Alhassan Aminu, a farmer, spoke on the steps the locals at Gwariawizi take each rainy season when the river fills up.
This is an excellent farming country which has a number of rivers and streams and lies off the Kaiama Kisi road. A number of large privately owned farms crisscross the area. We get to one and witness the ongoing cassava harvest. It is an impressive sight and a trailer is slowly being filled. One road passes through the valley and it connects many communities lying on both sides of it.
In the rainy season the river fills up and the entire villages are effectively cut off except they contribute money to buy a canoe. The contribution to buy a canoe is done every year, and it is akin to an annual tax.
Aminu said, “During the rainy season, the river becomes full with water and people find it difficult to cross.
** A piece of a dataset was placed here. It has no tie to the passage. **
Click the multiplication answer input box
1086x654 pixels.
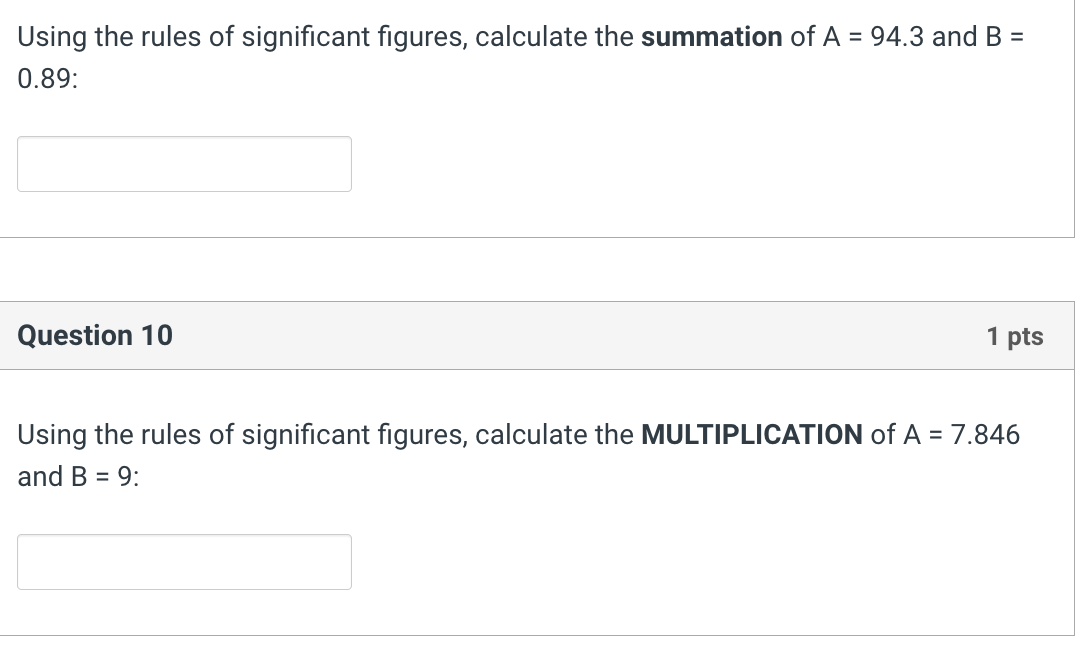pos(184,561)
The people of Gwariawizi contribute money to buy a canoe, which cost N60,000 last year. This year, we are contributing money to buy a canoe, which now costs N100,000.”
‘Stuck for 2 months’
He drew attention to the predicament suffered by the people, saying, “We will be stuck here for two and a half months between August and October if we don’t have a canoe.”
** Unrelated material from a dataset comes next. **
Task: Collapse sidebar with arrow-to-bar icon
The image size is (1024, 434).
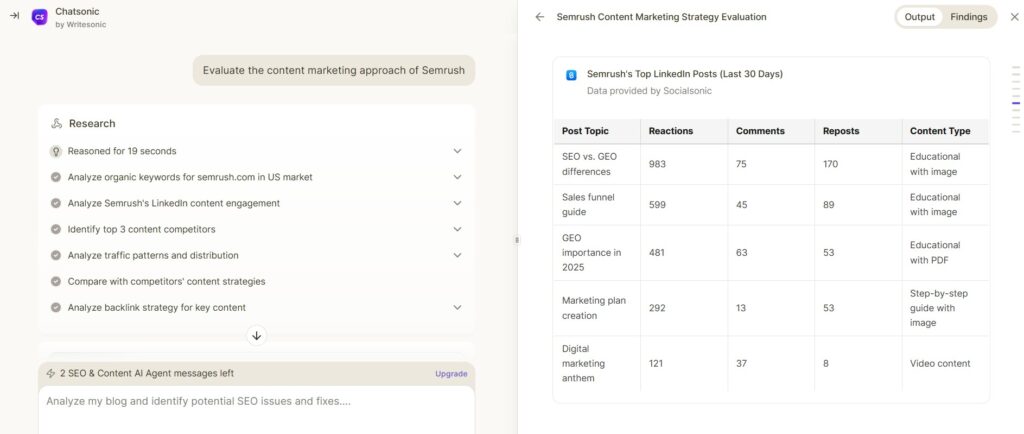Action: point(14,16)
The canoes are used to transport farmers, agricultural produce, as well as motorcycles from one point to the next, a familiar pattern throughout much of Kaiama during the rainy season.
Symbols of neglect
When Daily Trust on Sunday visited, the river was still, the trees forming a natural canopy above it, bathing the place in a green light, with sunlight penetrating from time to time.
There were signs that water rises to the very top of the deep valley at the height of the rainy season, meaning that the valley is absolutely full at the height of the rainy season.
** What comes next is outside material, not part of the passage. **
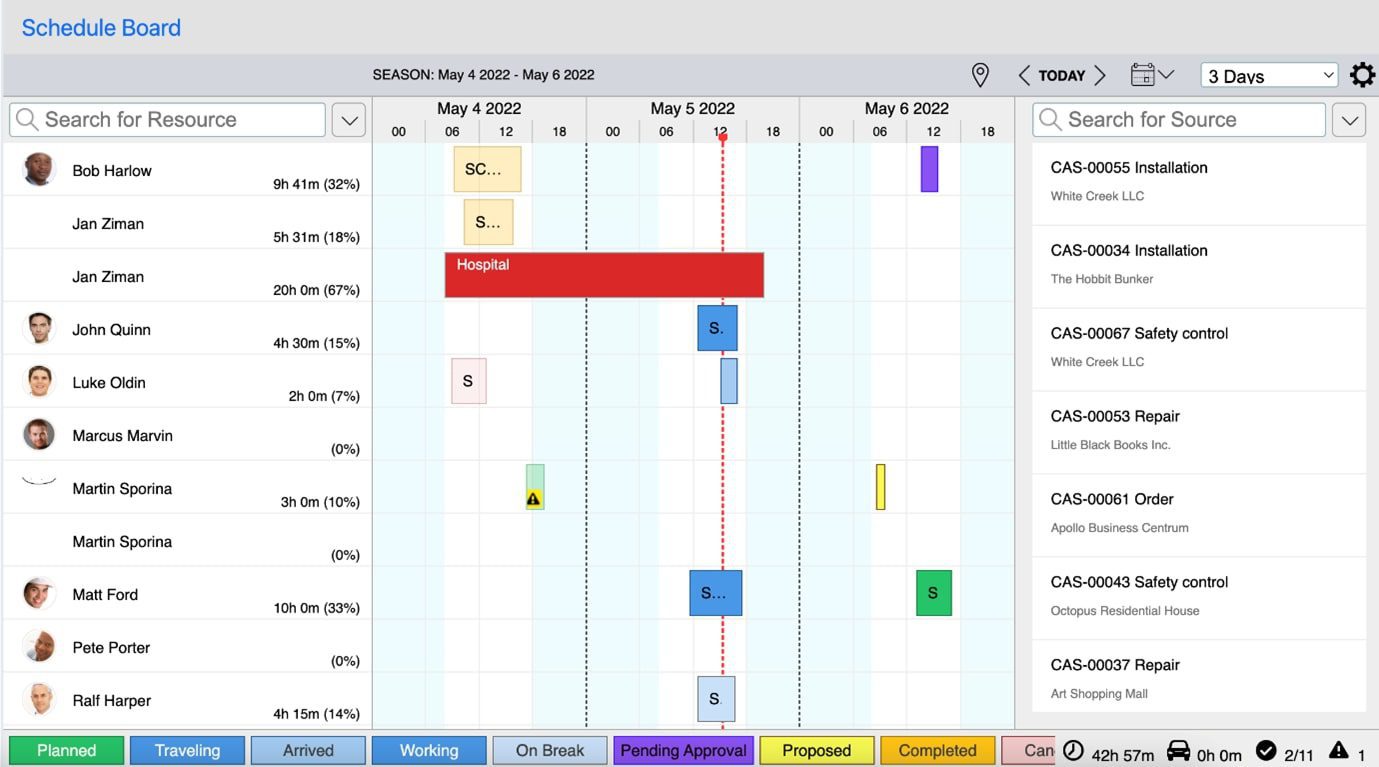Image resolution: width=1379 pixels, height=767 pixels.
Task: Select CAS-00055 Installation source item
Action: tap(1198, 181)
A disused canoe sat within the river bed, confirming the information on the canoe tax provided by the farmer. Dry and fresh leaves surrounded it like silent symbols of life and death.
Another canoe, also used a while ago, was at a height much further on, lying on one side and forming another emblem of neglect and abandonment.
No banks in Kaiama
Aboki complained about the role played by the middlemen in Kaiama. “Farm produce are monopolised by middlemen, who are at a vantage position to move it.
Market forces are not allowed to determine the prices of commodities, thereby inflicting hardship on the common man.
“Economic activities have not been able to thrive in Kaiama. We don’t have a bank; we only have cash points. Banks do not agree to ply these roads with their facilities because of the danger it portends. If you don’t have access roads, no company will want to site their industries here because they will be at the risk of being attacked,” he said.
In Gwetekuta, Kugizi, Banisunlla and Bezira, few villages surrounding Kaiama with large farming populations, the cycle begins again: women are busy picking shea nuts and getting ready to process the harvest in preparation for the colourful Saturday market at Kaiama.